* _What is needed_:
Answer these questions from the passage on Senan Molony's article about Hugh Woolner's evidence:
1. On what date was Molony's article published?
2. Which newspaper report, and of what date, does Molony base his argument on?
3. What phrase does Molony use to describe Woolner's later testimony?

* _Document segment_:
In Senan Molony's article of 6 November 2006, entitled: "Hugh Woolner's US Evidence is Highly Unreliable," the author attempts to discredit the evidence presented by Woolner at the US Inquiry based on a newspaper report in the Calgary Herald of April 21, 1912. Molony's premise is that the newspaper article came from a first hand interview with Woolner when the Carpathia docked in New York, and that this interview was the earliest existing account of Woolner's experiences during the sinking. Molony then goes on to present his own interpretation of what was described in this newspaper story in order to bolster his claim that Woolner's later testimony is "far too good to be true."

* _Supplied information_:
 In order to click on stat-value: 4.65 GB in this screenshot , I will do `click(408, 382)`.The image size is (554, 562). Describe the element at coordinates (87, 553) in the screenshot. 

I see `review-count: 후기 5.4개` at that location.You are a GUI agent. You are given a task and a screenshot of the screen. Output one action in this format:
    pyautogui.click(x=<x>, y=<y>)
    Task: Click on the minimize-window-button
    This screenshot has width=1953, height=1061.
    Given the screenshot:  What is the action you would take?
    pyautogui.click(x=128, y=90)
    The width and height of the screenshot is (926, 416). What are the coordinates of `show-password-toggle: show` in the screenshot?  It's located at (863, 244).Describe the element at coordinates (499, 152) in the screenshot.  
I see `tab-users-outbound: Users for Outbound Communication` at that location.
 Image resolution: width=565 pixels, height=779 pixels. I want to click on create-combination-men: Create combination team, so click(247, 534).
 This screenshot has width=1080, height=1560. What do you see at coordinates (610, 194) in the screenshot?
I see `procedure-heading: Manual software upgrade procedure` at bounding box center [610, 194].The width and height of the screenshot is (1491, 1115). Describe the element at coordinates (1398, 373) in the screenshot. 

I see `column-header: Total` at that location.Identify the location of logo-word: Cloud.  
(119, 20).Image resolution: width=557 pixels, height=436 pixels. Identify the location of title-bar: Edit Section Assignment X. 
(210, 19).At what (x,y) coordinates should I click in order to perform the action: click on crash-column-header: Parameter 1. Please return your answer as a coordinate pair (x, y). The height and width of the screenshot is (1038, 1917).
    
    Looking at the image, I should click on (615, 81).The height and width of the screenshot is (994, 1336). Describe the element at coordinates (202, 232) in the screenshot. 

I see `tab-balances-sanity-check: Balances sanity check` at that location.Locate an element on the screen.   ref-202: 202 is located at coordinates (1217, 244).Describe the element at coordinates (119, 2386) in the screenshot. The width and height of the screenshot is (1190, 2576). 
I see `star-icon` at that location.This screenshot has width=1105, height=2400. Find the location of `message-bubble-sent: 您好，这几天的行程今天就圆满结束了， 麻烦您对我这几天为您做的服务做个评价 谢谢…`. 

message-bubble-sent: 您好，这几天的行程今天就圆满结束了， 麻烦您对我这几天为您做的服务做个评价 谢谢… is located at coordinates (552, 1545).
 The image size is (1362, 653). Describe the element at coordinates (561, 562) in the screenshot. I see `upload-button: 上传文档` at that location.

* _Exercise response_:
1. 6 November 2006
2. A report in the Calgary Herald of April 21, 1912
3. "far too good to be true"